- _Work order_
Extract the entries in their exact form.
### Data for review ###
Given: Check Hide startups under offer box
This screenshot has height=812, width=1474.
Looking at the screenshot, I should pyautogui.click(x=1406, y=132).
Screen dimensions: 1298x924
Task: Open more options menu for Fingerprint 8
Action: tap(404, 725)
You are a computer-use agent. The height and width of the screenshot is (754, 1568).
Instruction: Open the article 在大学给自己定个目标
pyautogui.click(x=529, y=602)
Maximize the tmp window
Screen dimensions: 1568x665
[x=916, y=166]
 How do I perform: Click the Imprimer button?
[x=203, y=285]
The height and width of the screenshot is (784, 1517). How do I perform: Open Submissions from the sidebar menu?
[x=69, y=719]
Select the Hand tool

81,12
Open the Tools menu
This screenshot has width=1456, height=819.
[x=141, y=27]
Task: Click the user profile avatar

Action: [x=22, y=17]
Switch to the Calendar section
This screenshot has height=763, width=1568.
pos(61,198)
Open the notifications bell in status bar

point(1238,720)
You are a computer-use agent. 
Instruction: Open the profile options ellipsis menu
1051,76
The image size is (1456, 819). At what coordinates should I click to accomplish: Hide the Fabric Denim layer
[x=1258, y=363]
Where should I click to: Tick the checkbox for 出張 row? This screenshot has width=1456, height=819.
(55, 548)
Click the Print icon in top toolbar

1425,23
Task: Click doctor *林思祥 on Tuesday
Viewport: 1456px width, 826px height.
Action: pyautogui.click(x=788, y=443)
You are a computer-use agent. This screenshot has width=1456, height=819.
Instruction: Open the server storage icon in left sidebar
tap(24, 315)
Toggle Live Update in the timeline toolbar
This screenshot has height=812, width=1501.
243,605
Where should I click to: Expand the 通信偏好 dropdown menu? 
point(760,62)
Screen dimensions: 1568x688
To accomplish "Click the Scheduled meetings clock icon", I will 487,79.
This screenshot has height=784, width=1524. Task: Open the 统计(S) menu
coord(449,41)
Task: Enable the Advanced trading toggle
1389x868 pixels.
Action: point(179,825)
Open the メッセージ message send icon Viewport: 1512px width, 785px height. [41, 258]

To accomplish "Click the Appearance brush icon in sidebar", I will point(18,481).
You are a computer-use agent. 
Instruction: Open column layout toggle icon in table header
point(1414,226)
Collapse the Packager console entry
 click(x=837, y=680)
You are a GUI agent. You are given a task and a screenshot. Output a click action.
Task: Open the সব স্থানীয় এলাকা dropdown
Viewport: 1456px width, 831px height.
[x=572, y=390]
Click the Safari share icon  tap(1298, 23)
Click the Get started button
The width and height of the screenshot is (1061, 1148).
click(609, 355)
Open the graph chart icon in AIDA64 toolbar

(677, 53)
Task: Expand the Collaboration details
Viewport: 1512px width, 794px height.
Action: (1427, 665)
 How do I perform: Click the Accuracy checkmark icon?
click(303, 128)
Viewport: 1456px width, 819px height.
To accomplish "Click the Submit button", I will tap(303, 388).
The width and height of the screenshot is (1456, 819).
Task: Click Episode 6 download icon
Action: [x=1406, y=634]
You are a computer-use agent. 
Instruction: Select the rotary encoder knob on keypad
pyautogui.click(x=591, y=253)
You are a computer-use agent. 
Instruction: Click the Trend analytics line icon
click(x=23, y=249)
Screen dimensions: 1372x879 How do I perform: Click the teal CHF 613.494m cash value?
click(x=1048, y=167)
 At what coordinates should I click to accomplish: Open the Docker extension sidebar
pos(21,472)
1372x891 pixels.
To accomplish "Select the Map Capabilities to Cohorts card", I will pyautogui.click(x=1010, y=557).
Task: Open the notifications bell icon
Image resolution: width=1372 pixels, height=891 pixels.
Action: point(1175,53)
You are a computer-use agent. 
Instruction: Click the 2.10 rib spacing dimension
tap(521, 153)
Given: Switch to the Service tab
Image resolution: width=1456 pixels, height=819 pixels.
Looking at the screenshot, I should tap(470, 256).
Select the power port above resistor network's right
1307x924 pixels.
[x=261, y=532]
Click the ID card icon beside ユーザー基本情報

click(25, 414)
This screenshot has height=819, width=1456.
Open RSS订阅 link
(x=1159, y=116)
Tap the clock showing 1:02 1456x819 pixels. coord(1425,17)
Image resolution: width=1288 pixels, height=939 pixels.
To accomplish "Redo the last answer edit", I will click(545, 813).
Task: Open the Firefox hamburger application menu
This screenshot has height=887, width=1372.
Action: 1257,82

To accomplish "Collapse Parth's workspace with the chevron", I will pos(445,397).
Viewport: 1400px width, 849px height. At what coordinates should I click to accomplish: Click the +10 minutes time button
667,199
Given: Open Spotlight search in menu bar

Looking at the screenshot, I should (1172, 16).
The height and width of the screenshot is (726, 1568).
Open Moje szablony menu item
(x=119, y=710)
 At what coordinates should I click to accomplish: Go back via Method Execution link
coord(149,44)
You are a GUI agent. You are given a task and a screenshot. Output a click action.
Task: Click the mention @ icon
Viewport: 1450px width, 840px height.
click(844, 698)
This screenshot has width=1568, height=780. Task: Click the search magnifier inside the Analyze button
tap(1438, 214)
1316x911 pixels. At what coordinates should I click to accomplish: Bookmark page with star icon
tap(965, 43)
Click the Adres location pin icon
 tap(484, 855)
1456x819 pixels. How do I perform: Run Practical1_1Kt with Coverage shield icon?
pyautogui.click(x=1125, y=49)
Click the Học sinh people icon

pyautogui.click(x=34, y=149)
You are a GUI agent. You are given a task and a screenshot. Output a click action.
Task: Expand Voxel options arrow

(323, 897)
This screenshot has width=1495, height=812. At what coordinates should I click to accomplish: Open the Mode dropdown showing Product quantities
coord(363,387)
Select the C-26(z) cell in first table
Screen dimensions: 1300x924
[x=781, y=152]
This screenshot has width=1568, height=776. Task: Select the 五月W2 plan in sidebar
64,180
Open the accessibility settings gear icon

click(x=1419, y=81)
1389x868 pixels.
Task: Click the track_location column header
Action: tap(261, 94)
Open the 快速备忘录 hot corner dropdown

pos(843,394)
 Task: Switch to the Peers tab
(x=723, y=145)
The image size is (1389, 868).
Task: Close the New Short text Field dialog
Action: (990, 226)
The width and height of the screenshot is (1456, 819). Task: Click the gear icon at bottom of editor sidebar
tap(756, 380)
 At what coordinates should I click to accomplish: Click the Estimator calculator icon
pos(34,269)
###
- _Task result_
Given: Check Hide startups under offer box
This screenshot has height=812, width=1474.
Looking at the screenshot, I should pyautogui.click(x=1406, y=132).
Screen dimensions: 1298x924
Task: Open more options menu for Fingerprint 8
Action: tap(404, 725)
You are a computer-use agent. The height and width of the screenshot is (754, 1568).
Instruction: Open the article 在大学给自己定个目标
pyautogui.click(x=529, y=602)
Maximize the tmp window
Screen dimensions: 1568x665
[x=916, y=166]
 How do I perform: Click the Imprimer button?
[x=203, y=285]
The height and width of the screenshot is (784, 1517). How do I perform: Open Submissions from the sidebar menu?
[x=69, y=719]
Select the Hand tool

81,12
Open the Tools menu
This screenshot has width=1456, height=819.
[x=141, y=27]
Task: Click the user profile avatar

Action: [x=22, y=17]
Switch to the Calendar section
This screenshot has height=763, width=1568.
pos(61,198)
Open the notifications bell in status bar

point(1238,720)
You are a computer-use agent. 
Instruction: Open the profile options ellipsis menu
1051,76
The image size is (1456, 819). At what coordinates should I click to accomplish: Hide the Fabric Denim layer
[x=1258, y=363]
Where should I click to: Tick the checkbox for 出張 row? This screenshot has width=1456, height=819.
(55, 548)
Click the Print icon in top toolbar

1425,23
Task: Click doctor *林思祥 on Tuesday
Viewport: 1456px width, 826px height.
Action: pyautogui.click(x=788, y=443)
You are a computer-use agent. This screenshot has width=1456, height=819.
Instruction: Open the server storage icon in left sidebar
tap(24, 315)
Toggle Live Update in the timeline toolbar
This screenshot has height=812, width=1501.
243,605
Where should I click to: Expand the 通信偏好 dropdown menu? 
point(760,62)
Screen dimensions: 1568x688
To accomplish "Click the Scheduled meetings clock icon", I will 487,79.
This screenshot has height=784, width=1524. Task: Open the 统计(S) menu
coord(449,41)
Task: Enable the Advanced trading toggle
1389x868 pixels.
Action: point(179,825)
Open the メッセージ message send icon Viewport: 1512px width, 785px height. [41, 258]

To accomplish "Click the Appearance brush icon in sidebar", I will point(18,481).
You are a computer-use agent. 
Instruction: Open column layout toggle icon in table header
point(1414,226)
Collapse the Packager console entry
 click(x=837, y=680)
You are a GUI agent. You are given a task and a screenshot. Output a click action.
Task: Open the সব স্থানীয় এলাকা dropdown
Viewport: 1456px width, 831px height.
[x=572, y=390]
Click the Safari share icon  tap(1298, 23)
Click the Get started button
The width and height of the screenshot is (1061, 1148).
click(609, 355)
Open the graph chart icon in AIDA64 toolbar

(677, 53)
Task: Expand the Collaboration details
Viewport: 1512px width, 794px height.
Action: (1427, 665)
 How do I perform: Click the Accuracy checkmark icon?
click(303, 128)
Viewport: 1456px width, 819px height.
To accomplish "Click the Submit button", I will tap(303, 388).
The width and height of the screenshot is (1456, 819).
Task: Click Episode 6 download icon
Action: [x=1406, y=634]
You are a computer-use agent. 
Instruction: Select the rotary encoder knob on keypad
pyautogui.click(x=591, y=253)
You are a computer-use agent. 
Instruction: Click the Trend analytics line icon
click(x=23, y=249)
Screen dimensions: 1372x879 How do I perform: Click the teal CHF 613.494m cash value?
click(x=1048, y=167)
 At what coordinates should I click to accomplish: Open the Docker extension sidebar
pos(21,472)
1372x891 pixels.
To accomplish "Select the Map Capabilities to Cohorts card", I will pyautogui.click(x=1010, y=557).
Task: Open the notifications bell icon
Image resolution: width=1372 pixels, height=891 pixels.
Action: point(1175,53)
You are a computer-use agent. 
Instruction: Click the 2.10 rib spacing dimension
tap(521, 153)
Given: Switch to the Service tab
Image resolution: width=1456 pixels, height=819 pixels.
Looking at the screenshot, I should tap(470, 256).
Select the power port above resistor network's right
1307x924 pixels.
[x=261, y=532]
Click the ID card icon beside ユーザー基本情報

click(25, 414)
This screenshot has height=819, width=1456.
Open RSS订阅 link
(x=1159, y=116)
Tap the clock showing 1:02 1456x819 pixels. coord(1425,17)
Image resolution: width=1288 pixels, height=939 pixels.
To accomplish "Redo the last answer edit", I will click(545, 813).
Task: Open the Firefox hamburger application menu
This screenshot has height=887, width=1372.
Action: 1257,82

To accomplish "Collapse Parth's workspace with the chevron", I will pos(445,397).
Viewport: 1400px width, 849px height. At what coordinates should I click to accomplish: Click the +10 minutes time button
667,199
Given: Open Spotlight search in menu bar

Looking at the screenshot, I should (1172, 16).
The height and width of the screenshot is (726, 1568).
Open Moje szablony menu item
(x=119, y=710)
 At what coordinates should I click to accomplish: Go back via Method Execution link
coord(149,44)
You are a GUI agent. You are given a task and a screenshot. Output a click action.
Task: Click the mention @ icon
Viewport: 1450px width, 840px height.
click(844, 698)
This screenshot has width=1568, height=780. Task: Click the search magnifier inside the Analyze button
tap(1438, 214)
1316x911 pixels. At what coordinates should I click to accomplish: Bookmark page with star icon
tap(965, 43)
Click the Adres location pin icon
 tap(484, 855)
1456x819 pixels. How do I perform: Run Practical1_1Kt with Coverage shield icon?
pyautogui.click(x=1125, y=49)
Click the Học sinh people icon

pyautogui.click(x=34, y=149)
You are a GUI agent. You are given a task and a screenshot. Output a click action.
Task: Expand Voxel options arrow

(323, 897)
This screenshot has width=1495, height=812. At what coordinates should I click to accomplish: Open the Mode dropdown showing Product quantities
coord(363,387)
Select the C-26(z) cell in first table
Screen dimensions: 1300x924
[x=781, y=152]
This screenshot has width=1568, height=776. Task: Select the 五月W2 plan in sidebar
64,180
Open the accessibility settings gear icon

click(x=1419, y=81)
1389x868 pixels.
Task: Click the track_location column header
Action: tap(261, 94)
Open the 快速备忘录 hot corner dropdown

pos(843,394)
 Task: Switch to the Peers tab
(x=723, y=145)
The image size is (1389, 868).
Task: Close the New Short text Field dialog
Action: (990, 226)
The width and height of the screenshot is (1456, 819). Task: Click the gear icon at bottom of editor sidebar
tap(756, 380)
 At what coordinates should I click to accomplish: Click the Estimator calculator icon
pos(34,269)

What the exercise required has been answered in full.